Nellie looked with alarm at Alice and then back to Matty. ‘Matty, don’t tell me you’re thinking of doing tha
t? You’re too young!’
‘I’m fourteen now! Anyway, what if I make a shell and it saves Sam’s life, don’t you think that would be worth it?’
‘Yes… No… What I mean is…’ Nellie shook her head vehemently and appealed to her sister. ‘Sam wouldn’t want it, would he, Al?’
Alice shook her head just as vehemently and said, ‘No, it’s too dangerous, Matty. Anyway, you’d have to go all the way to Woolwich, you’d never get back in time for the Star.’
Matty had already thought of that. ‘I can get a tram all the way, forty minutes. Besides, it’ll make life a lot easier for us all – I can earn thirty shillings a week! Plenty for me housekeeping and a new costume!’
Nellie begged Matty to wait, at least until the following year. If she could delay her until Sam’s leave she believed he could talk her out of it. Nellie insisted on writing to both Sam and Eliza and it wasn’t long before their objections came flooding back. But it was like holding back a racehorse after the off; Matty ignored any attempt to rein her in. She gave her notice in at Pearce Duff’s and the very next week started work at the Woolwich Arsenal munitions factory.

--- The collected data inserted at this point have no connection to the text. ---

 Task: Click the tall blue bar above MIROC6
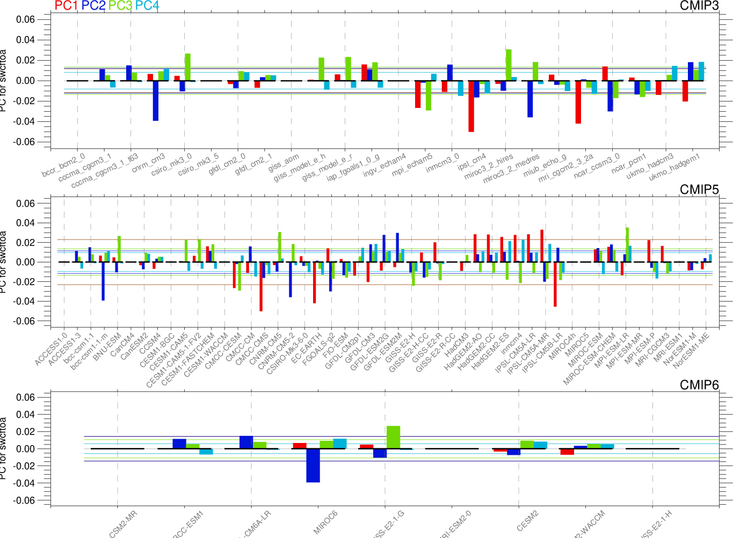313,466
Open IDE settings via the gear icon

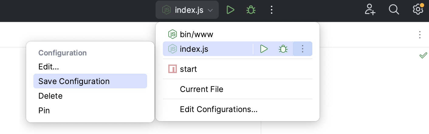coord(418,10)
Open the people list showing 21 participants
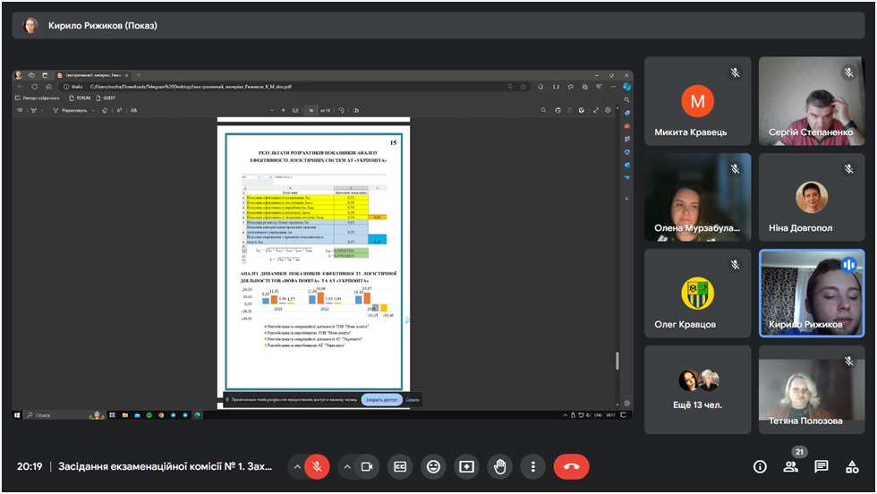Screen dimensions: 877x494 pos(790,466)
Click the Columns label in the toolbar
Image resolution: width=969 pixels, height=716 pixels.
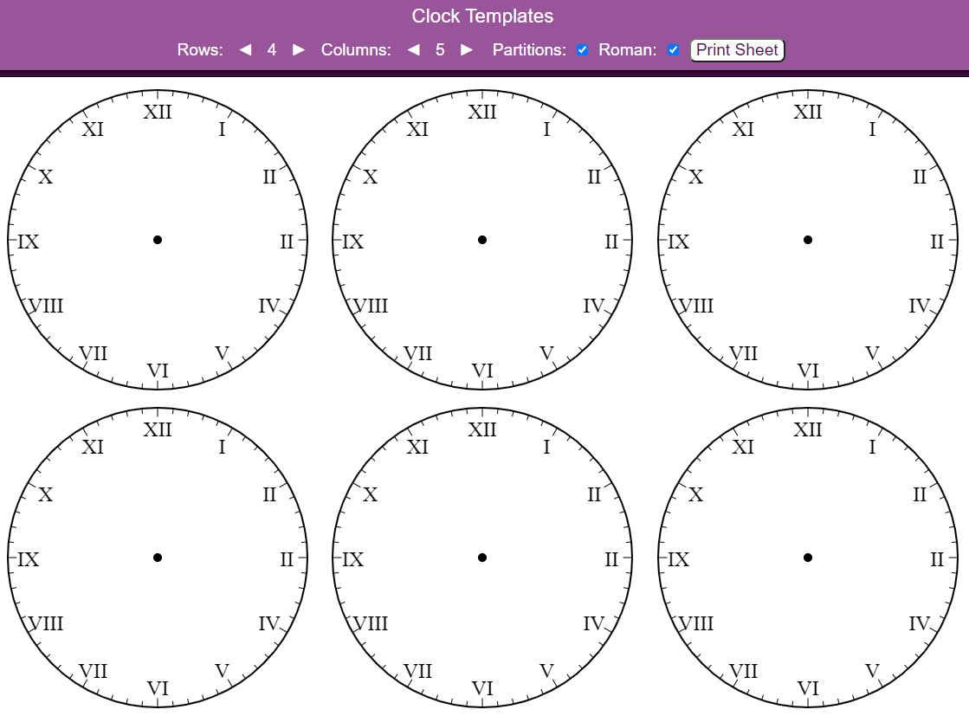[x=356, y=50]
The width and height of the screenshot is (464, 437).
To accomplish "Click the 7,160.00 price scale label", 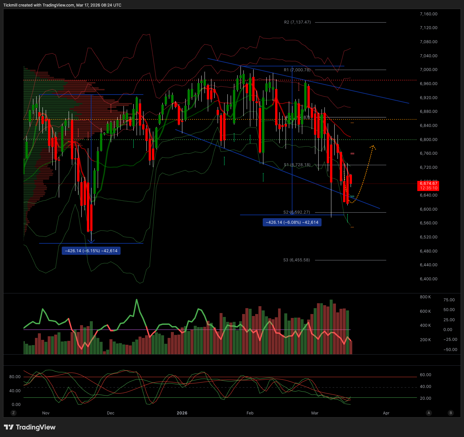I will click(x=428, y=14).
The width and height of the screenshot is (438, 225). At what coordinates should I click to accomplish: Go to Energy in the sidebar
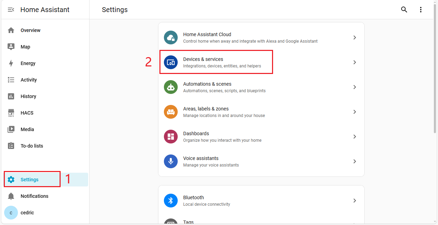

Eliza even made the trip down from Hull and this time Nellie was grateful for her interference. Over the course of the year Eliza had made several visits to London to see Matty. At first she would just collect the girl, take her out for the day and drop her at Vauban Street in the evening, but on her third visit Nellie had asked Matty to invite Eliza in after their day out. When Eliza arrived one bright December Sunday morning shortly after Matty’s announcement, Nellie was ready to invite her in again. She wasn’t prepared to see her standing at the door, hand in hand with a sturdy, dark-haired three-year-old. Nellie could see this new charm offensive was likely to succeed – Matty fell in love with every baby or toddler she met.